(Stored records)
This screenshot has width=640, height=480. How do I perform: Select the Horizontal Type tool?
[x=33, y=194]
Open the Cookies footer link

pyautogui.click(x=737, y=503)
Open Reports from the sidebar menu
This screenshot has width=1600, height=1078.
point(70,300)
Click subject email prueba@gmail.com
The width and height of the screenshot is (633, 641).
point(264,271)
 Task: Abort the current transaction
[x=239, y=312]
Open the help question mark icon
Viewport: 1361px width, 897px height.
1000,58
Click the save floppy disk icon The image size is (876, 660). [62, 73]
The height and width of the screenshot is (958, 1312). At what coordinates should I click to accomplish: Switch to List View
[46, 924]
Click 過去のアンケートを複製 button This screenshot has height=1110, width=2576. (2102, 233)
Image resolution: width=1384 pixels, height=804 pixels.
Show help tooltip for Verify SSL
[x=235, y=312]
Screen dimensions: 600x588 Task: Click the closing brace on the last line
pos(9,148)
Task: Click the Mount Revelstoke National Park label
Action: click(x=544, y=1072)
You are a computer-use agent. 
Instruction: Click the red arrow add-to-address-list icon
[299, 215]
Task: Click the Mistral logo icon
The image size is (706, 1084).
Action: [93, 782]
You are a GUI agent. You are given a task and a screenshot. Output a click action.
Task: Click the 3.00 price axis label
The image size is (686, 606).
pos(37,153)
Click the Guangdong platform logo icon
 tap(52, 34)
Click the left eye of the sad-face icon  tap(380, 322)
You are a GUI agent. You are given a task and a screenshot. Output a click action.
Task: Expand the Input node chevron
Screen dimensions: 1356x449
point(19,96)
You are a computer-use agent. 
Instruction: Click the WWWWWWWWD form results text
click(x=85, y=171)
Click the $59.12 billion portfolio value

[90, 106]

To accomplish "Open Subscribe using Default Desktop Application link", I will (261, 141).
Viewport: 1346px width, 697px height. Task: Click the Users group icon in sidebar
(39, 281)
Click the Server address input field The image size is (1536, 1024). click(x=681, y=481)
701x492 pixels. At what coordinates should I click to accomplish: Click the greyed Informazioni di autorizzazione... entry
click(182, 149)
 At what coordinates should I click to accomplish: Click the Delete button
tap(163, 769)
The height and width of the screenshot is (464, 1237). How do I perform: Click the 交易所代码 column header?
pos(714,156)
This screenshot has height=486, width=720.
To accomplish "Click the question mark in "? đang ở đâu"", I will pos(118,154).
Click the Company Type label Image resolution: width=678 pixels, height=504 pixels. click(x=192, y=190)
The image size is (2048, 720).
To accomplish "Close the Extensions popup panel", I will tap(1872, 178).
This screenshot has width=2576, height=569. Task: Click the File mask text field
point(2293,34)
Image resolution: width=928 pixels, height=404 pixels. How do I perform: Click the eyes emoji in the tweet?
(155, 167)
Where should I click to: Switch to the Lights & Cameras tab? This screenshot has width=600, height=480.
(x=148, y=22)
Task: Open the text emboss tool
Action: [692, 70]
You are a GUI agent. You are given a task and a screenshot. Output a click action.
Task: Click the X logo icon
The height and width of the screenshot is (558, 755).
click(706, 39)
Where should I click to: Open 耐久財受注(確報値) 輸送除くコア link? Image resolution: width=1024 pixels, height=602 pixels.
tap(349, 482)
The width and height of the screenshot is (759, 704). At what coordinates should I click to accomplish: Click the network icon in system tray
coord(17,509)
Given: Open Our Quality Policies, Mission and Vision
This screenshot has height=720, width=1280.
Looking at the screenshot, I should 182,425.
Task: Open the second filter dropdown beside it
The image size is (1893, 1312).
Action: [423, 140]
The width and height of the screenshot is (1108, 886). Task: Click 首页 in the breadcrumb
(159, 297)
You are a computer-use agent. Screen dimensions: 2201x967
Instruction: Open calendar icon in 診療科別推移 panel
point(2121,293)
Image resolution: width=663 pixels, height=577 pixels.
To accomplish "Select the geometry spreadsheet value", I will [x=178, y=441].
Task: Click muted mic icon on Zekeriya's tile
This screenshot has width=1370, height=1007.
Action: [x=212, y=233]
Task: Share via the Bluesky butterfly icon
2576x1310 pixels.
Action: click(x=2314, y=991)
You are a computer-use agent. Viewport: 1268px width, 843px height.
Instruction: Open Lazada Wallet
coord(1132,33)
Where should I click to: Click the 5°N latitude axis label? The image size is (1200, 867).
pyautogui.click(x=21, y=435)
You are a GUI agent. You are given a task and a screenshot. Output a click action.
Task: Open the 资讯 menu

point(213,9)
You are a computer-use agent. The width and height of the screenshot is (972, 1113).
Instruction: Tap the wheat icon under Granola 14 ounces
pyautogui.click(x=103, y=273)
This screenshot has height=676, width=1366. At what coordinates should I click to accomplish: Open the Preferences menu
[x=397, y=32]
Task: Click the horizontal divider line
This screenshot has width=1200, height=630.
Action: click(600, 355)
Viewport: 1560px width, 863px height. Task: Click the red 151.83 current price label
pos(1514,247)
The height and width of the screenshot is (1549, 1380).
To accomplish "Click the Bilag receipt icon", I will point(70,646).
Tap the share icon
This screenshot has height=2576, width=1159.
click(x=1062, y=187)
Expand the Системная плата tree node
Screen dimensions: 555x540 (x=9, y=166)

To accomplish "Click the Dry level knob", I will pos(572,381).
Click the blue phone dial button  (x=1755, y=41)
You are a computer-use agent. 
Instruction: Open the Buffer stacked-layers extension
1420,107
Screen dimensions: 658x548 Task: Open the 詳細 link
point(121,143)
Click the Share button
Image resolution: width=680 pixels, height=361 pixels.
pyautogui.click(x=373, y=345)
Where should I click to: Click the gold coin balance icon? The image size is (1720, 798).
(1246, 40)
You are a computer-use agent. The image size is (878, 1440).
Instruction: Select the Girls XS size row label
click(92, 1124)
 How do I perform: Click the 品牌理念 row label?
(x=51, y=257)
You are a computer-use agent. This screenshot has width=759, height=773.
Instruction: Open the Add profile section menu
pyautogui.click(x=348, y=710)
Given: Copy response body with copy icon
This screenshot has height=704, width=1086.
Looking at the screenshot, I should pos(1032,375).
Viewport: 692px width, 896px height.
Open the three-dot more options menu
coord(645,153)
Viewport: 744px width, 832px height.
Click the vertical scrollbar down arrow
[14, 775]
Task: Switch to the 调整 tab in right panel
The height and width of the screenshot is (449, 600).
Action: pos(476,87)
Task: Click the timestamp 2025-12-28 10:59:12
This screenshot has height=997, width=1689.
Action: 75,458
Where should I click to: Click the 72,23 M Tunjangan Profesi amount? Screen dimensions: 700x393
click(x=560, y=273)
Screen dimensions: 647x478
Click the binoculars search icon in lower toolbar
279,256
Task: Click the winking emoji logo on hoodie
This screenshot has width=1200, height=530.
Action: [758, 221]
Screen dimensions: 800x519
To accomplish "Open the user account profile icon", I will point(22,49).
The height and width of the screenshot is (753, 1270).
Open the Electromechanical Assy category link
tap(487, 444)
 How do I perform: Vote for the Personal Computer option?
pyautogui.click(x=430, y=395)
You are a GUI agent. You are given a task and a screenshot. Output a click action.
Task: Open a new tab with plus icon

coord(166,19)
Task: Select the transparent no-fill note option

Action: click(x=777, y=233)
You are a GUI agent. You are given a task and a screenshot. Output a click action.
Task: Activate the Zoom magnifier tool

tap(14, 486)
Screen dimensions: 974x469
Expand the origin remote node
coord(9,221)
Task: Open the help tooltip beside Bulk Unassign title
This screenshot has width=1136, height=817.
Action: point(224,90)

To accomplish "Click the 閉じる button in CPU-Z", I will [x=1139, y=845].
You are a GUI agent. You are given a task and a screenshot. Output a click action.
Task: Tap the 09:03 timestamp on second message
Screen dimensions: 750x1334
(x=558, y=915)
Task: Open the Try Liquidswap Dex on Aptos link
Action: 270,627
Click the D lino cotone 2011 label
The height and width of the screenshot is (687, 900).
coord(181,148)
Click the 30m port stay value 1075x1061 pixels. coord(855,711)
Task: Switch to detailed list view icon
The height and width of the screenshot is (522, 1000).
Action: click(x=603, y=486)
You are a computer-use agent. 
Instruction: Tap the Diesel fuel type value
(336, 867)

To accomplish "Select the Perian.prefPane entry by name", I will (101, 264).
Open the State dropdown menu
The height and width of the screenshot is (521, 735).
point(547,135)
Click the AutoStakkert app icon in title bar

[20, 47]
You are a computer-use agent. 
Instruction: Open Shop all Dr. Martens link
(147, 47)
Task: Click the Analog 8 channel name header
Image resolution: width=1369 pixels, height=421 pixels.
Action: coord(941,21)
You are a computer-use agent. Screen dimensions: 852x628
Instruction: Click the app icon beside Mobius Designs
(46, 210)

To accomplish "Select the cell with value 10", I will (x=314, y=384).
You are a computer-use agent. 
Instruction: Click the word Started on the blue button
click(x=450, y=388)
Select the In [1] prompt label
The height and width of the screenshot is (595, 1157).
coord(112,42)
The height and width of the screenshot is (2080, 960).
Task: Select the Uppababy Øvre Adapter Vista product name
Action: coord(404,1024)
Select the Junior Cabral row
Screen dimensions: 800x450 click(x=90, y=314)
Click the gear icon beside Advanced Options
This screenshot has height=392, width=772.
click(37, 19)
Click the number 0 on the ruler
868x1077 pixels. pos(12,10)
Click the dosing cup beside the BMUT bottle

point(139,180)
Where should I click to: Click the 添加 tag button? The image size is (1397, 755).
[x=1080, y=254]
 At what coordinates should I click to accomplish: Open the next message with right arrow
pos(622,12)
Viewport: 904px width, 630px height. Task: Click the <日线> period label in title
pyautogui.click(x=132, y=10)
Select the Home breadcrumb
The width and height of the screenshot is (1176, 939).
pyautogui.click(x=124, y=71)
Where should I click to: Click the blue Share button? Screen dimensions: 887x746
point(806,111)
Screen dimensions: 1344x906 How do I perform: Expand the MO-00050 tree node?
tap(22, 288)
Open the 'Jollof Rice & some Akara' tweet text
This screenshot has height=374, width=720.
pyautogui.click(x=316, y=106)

Problem to solve — Beginning at the line with "You are a computer-use agent. Viewport: 1268px" and ending at the line with "You are a computer-use agent. This", reproduce each line of the data above exactly, and add no other lines.

Answer box —
You are a computer-use agent. Viewport: 1268px width, 843px height.
Instruction: Open Lazada Wallet
coord(1132,33)
Where should I click to: Click the 5°N latitude axis label? The image size is (1200, 867).
pyautogui.click(x=21, y=435)
You are a GUI agent. You are given a task and a screenshot. Output a click action.
Task: Open the 资讯 menu

point(213,9)
You are a computer-use agent. The width and height of the screenshot is (972, 1113).
Instruction: Tap the wheat icon under Granola 14 ounces
pyautogui.click(x=103, y=273)
This screenshot has height=676, width=1366. At what coordinates should I click to accomplish: Open the Preferences menu
[x=397, y=32]
Task: Click the horizontal divider line
This screenshot has width=1200, height=630.
Action: click(600, 355)
Viewport: 1560px width, 863px height. Task: Click the red 151.83 current price label
pos(1514,247)
The height and width of the screenshot is (1549, 1380).
To accomplish "Click the Bilag receipt icon", I will point(70,646).
Tap the share icon
This screenshot has height=2576, width=1159.
click(x=1062, y=187)
Expand the Системная плата tree node
Screen dimensions: 555x540 (x=9, y=166)

To accomplish "Click the Dry level knob", I will pos(572,381).
Click the blue phone dial button  (x=1755, y=41)
You are a computer-use agent. 
Instruction: Open the Buffer stacked-layers extension
1420,107
Screen dimensions: 658x548 Task: Open the 詳細 link
point(121,143)
Click the Share button
Image resolution: width=680 pixels, height=361 pixels.
pyautogui.click(x=373, y=345)
Where should I click to: Click the gold coin balance icon? The image size is (1720, 798).
(1246, 40)
You are a computer-use agent. The image size is (878, 1440).
Instruction: Select the Girls XS size row label
click(92, 1124)
 How do I perform: Click the 品牌理念 row label?
(x=51, y=257)
You are a computer-use agent. This screenshot has width=759, height=773.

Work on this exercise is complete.